The stubborn escape artist will be missed.
Sammy the Wonder Pony, known for being headstrong and surprisingly elusive, passed away at the age of 44 on Christmas day, said his owner of the past 25 years Dr. Susan Hunter-Joerns.
“What a great life,” Hunter-Joerns said. “He knew how to live it to the fullest.”
Sammy lived an exceptionally long life for a pony.
While there have been reported instances of ponies living for more than 50 years, they typically live to their mid 20s, Hunter-Joerns said.
Sammy the Wonder Pony was purchased to give Hunter-Joerns’ former husband, Michael, an equine to keep alongside Hunter-Joerns’ white Arabian horse. At that time, Sammy had already had multiple owners and at age 19 was nearing what are typically a pony’s autumn years.

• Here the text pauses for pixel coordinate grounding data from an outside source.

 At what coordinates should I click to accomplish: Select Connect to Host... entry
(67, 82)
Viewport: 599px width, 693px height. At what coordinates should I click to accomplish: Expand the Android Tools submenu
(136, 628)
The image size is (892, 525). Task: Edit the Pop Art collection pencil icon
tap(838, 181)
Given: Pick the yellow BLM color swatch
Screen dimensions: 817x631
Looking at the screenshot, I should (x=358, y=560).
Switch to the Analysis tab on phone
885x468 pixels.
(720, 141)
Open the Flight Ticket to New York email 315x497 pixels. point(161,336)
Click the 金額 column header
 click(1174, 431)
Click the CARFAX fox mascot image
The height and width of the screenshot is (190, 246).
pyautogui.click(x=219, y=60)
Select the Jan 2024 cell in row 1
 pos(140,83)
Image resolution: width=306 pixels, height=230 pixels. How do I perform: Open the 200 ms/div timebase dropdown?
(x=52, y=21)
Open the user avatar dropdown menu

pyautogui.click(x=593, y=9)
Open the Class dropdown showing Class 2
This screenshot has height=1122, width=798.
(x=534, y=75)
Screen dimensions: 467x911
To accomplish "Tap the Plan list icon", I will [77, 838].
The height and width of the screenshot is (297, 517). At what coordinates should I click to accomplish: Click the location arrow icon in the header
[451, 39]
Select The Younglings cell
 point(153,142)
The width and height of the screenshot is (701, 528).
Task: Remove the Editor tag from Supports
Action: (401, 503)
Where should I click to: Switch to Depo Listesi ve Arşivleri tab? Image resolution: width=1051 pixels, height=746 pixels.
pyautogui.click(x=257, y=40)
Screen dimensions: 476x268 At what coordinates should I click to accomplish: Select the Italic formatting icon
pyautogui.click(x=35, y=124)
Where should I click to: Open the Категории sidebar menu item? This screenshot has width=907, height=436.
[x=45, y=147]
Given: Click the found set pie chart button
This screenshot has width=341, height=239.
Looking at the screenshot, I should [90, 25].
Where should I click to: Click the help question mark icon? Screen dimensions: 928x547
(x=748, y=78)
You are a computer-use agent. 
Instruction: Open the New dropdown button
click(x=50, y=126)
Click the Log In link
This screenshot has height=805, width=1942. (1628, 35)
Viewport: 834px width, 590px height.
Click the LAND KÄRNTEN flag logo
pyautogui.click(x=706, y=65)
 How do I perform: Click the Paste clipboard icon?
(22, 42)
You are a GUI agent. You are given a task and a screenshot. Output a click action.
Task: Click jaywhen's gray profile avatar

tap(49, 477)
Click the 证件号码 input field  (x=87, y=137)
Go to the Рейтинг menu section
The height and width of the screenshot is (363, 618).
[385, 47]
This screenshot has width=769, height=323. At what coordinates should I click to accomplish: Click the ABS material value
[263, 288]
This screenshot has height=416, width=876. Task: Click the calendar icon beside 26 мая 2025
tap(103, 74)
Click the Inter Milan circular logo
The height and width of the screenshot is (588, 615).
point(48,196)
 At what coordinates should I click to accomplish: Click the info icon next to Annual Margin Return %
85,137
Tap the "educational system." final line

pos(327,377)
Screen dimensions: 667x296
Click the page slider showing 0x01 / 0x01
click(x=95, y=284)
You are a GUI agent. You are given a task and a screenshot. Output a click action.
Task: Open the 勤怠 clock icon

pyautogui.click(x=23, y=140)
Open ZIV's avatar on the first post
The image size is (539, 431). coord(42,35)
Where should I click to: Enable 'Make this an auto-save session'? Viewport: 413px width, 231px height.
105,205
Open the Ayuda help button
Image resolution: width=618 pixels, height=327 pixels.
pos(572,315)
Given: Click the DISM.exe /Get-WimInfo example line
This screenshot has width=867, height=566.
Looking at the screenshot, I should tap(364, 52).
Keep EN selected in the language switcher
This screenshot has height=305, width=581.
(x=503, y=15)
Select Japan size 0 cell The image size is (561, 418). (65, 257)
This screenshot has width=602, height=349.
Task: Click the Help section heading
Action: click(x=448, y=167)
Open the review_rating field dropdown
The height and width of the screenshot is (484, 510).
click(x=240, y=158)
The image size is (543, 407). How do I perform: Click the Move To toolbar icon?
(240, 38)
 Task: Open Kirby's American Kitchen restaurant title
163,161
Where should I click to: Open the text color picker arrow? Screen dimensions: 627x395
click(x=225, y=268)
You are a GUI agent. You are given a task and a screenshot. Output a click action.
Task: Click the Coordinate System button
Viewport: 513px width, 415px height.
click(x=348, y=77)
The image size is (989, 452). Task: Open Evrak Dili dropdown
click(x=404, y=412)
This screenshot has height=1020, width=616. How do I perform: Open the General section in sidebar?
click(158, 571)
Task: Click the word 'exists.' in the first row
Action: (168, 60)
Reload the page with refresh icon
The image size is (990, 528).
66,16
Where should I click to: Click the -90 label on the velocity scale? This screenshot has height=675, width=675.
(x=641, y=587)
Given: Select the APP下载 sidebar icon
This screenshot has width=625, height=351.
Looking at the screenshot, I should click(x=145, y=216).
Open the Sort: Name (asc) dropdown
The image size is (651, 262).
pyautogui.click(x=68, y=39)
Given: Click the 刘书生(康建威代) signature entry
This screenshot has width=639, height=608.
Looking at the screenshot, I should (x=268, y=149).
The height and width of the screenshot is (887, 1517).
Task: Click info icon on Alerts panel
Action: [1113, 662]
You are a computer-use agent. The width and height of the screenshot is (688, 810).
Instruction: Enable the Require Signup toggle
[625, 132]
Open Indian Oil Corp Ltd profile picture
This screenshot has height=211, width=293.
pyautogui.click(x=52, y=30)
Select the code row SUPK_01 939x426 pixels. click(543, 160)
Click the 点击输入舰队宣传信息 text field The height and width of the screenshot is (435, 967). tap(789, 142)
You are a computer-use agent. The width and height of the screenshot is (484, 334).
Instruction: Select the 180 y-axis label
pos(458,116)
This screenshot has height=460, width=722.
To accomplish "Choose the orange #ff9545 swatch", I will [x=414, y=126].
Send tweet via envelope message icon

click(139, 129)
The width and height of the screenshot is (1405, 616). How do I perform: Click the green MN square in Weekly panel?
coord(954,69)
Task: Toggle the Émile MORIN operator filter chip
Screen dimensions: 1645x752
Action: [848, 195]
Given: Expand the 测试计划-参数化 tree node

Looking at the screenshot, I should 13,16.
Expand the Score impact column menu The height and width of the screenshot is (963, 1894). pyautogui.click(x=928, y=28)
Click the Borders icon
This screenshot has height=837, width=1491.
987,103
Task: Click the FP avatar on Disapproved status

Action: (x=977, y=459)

“He had been sold and given to half of Juneau,” Hunter-Joerns said.
Sammy the Wonder Pony would spend the next quarter century with the Juneau neurologist.
Sammy’s longevity was extra-surprising because he suffered from Cushing’s disease for more than half of his life. Cushing’s disease is a dysfunction of the pituitary gland that causes horses to gain weight and grow long curly hair and generally shortens an animal’s life expectancy.
Hunter-Joerns’ profession gives her access to Parkinson’s disease medicine samples, which she said helped keep the disease at bay for multiple decades.
Sammy’s passing didn’t come as a shock to Hunter-Joerns. There were warning signs.
Since summer, there had been four separate instances in which the pony choked on food and then refused to eat.
In December, he had a choking episode, and Sammy’s subsequent refusal to eat — he even turned down one of his favorite snacks, arugula — was fatal.
“He just gradually stopped eating and drinking,” Hunter-Joerns said.
Sammy the Wonder Pony was equal parts smart and obstinate throughout his life.
“He wasn’t ill-tempered, he just had his own ideas,” Hunter-Joerns said.
Sometimes, those ideas included taking advantage of his studded shoes to move faster than horses after biting their bellies or stopping in the middle of a ride to roll around.
Sammy loved to roll in soft patches of ground and sand, Hunter-Joerns said. This became evident when Hunter-Joerns’ former husband was first riding Sammy in the wetlands.
“I heard, ‘I think I killed my pony,’ and I looked back, and there was Michael straddling the pony, who was laying down,” Hunter-Joerns said. “He would be trotting or cantering, and if he came across some sand, he’d lay down and roll.”
Another foible was Sammy’s refusal to be contained.
“He’d make grand escapes,” Hunter-Joerns said.
At different points, Sammy the Wonder Pony had removed a screw driver from an eye bolt and jumped over a line of rolled-up fencing that was 15 feet in length to make his getaway.
Even electric fences couldn’t keep Sammy the Wonder Pony corralled.
Horses and ponies can smell the ozone created by electric fences, and using his senses and repeated experimentation, Sammy discovered he could roll on the rubber matting under the fence to avoid a shock.
“He was the smartest pony I ever met,” Hunter-Joerns said. “That’s something most people didn’t figure out.”
“He was always food-driven, and he’d always go back to places he’d been before,” she added. “He was just driven to escape to greener pastures.”